I have heard of way to many stories of parents denying their kids any type of sweet and then the child going crazy when they get old enough to realize it (DH was one of them!). He wasn't allowed any type of sugar so every summer when he went to camp, he would eat nothing but junk because that was his only chance.
I want DS to experience sweets (because, who doesn't like them?? I know I do!) but I also want him to make healthy choices. I want him to know he can eat his healthy lunch and still get a "sweet" something later for a snack.. that way he doesn't go crazy anytime he gets something sweet later on in life.
I promise it's not eating sweets at a young age that is setting kids up for failure. It's the lack of a healthy diet, eating ONLY sweets and kids sitting around not playing all day.
I agree with this. Everything in moderation is fine. I am picky about what foods I feed my son because I want him to have a healthy, well rounded diet and that includes food that is as natural as possible. A homemade cookie or bit of apple crisp is not going to kill him, however. I eat sweets and I'm not going to hide it. As soon as he was old enough to notice and start asking, he was allowed to eat dessert when I eat it.

#### [Excerpted data]
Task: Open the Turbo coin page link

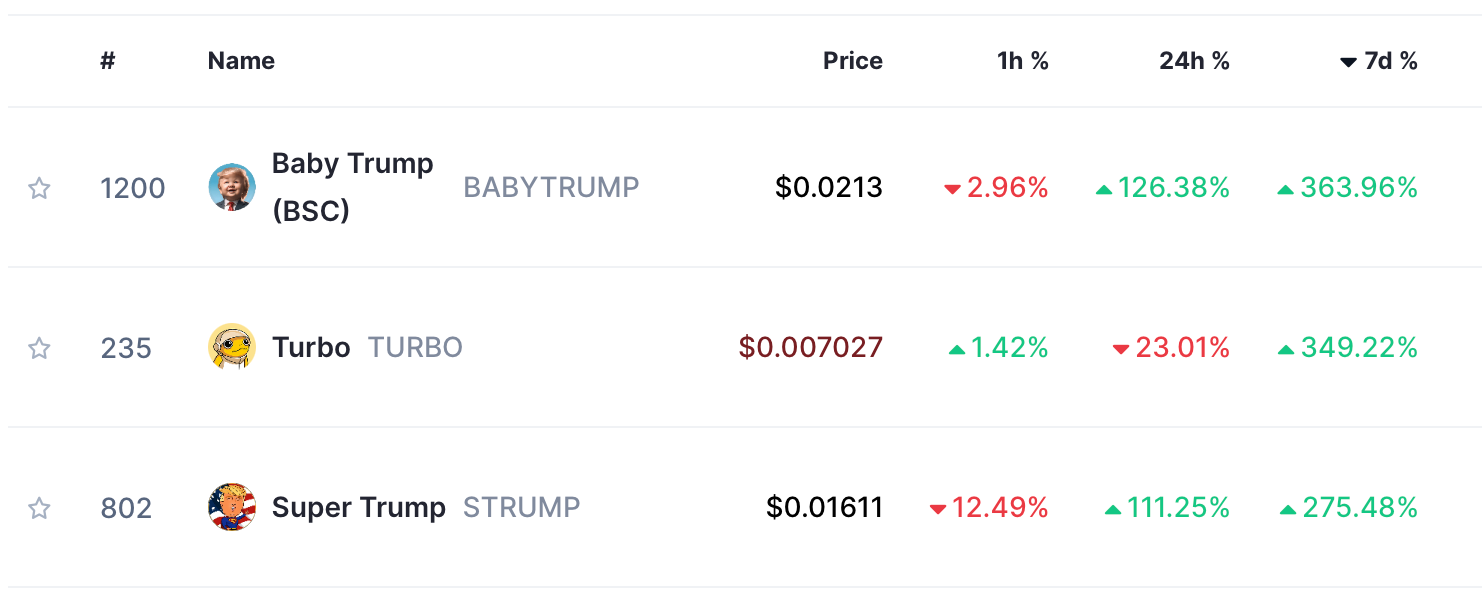Action: (311, 348)
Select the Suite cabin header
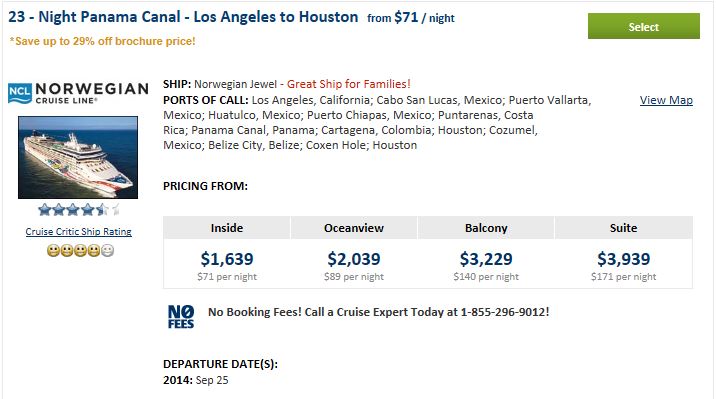 point(623,228)
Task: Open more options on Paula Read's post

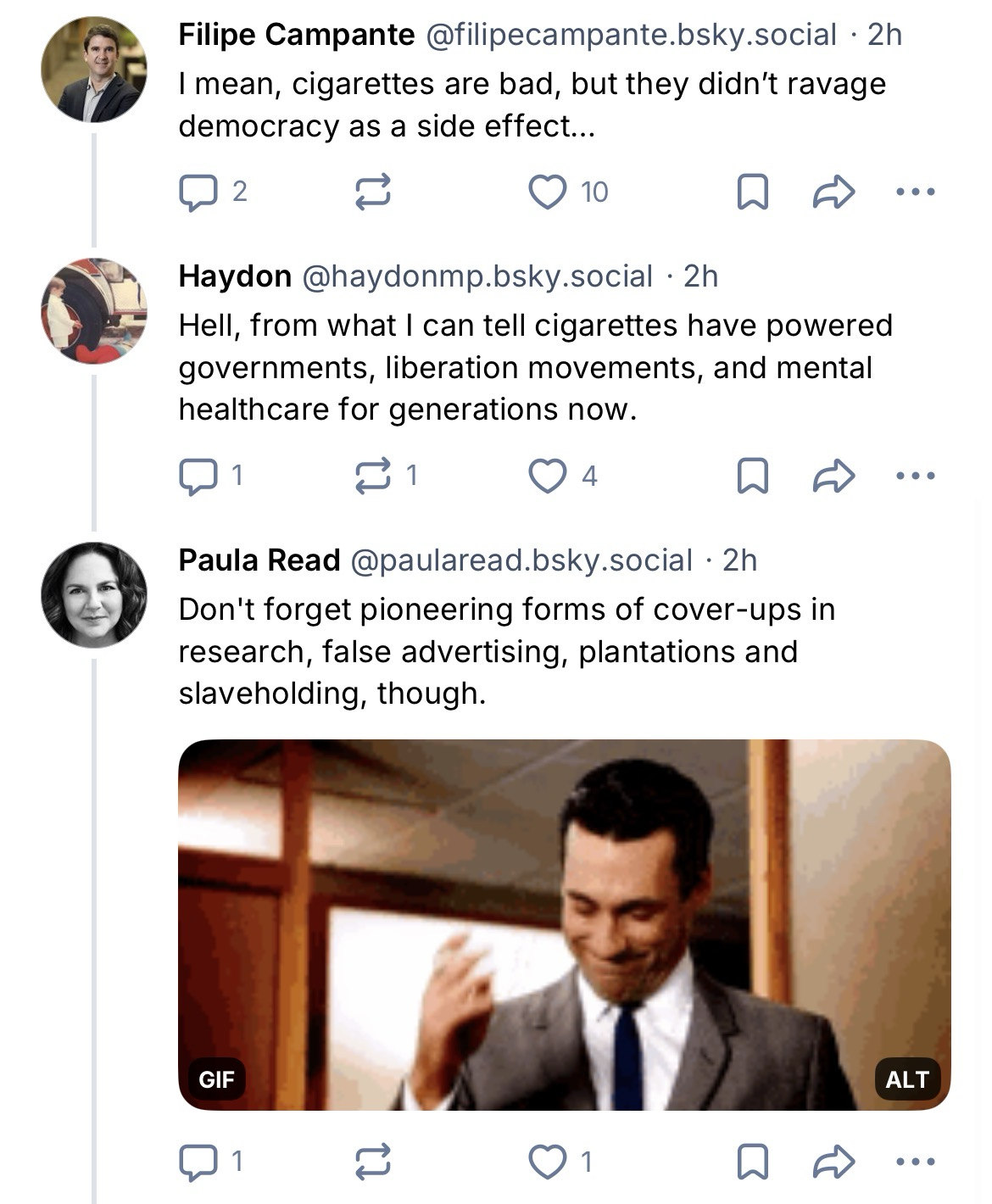Action: tap(915, 1162)
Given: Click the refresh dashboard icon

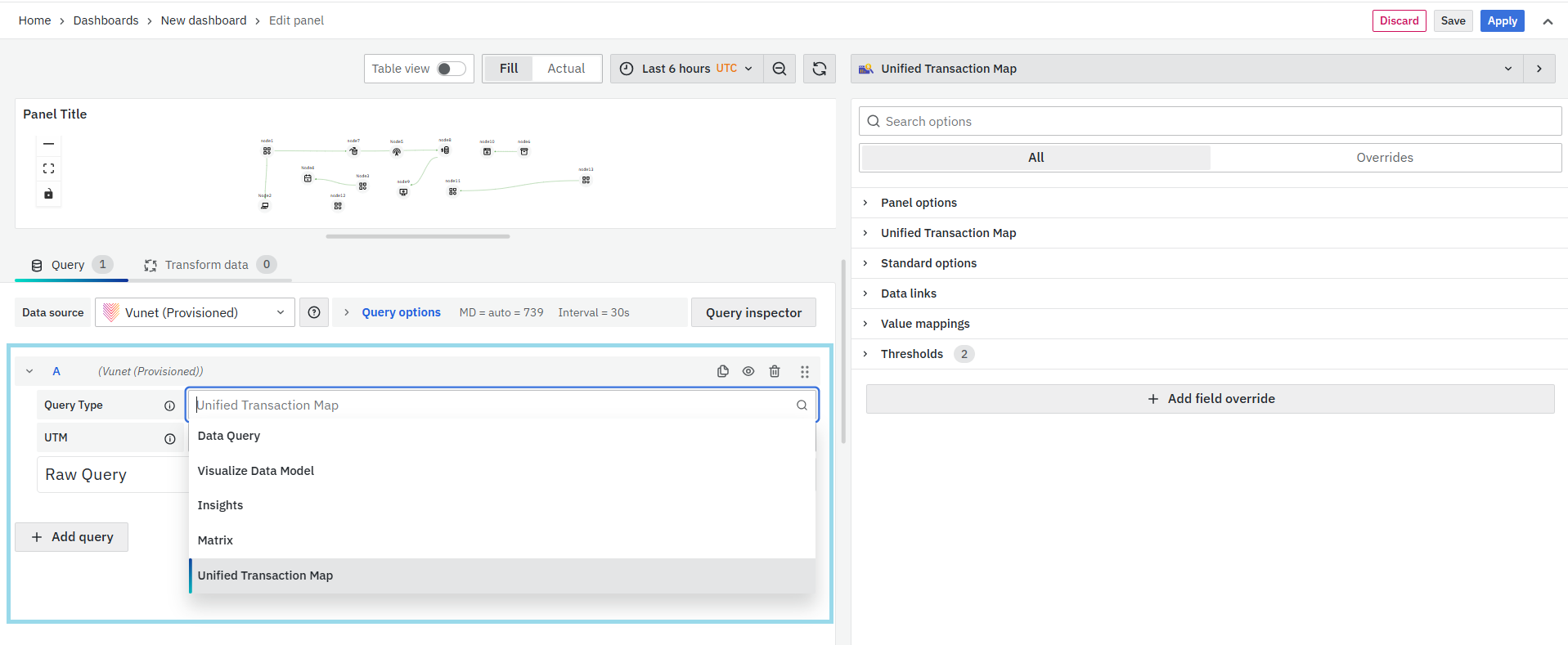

#### [Exercise aim]
Rewrite the text about kids and sweets between "I want DS to" and "on in life.", inclusive, putting "treat" in place of "snack".

#### [Solution for this task]
I want DS to experience sweets (because, who doesn't like them?? I know I do!) but I also want him to make healthy choices. I want him to know he can eat his healthy lunch and still get a "sweet" something later for a treat.. that way he doesn't go crazy anytime he gets something sweet later on in life.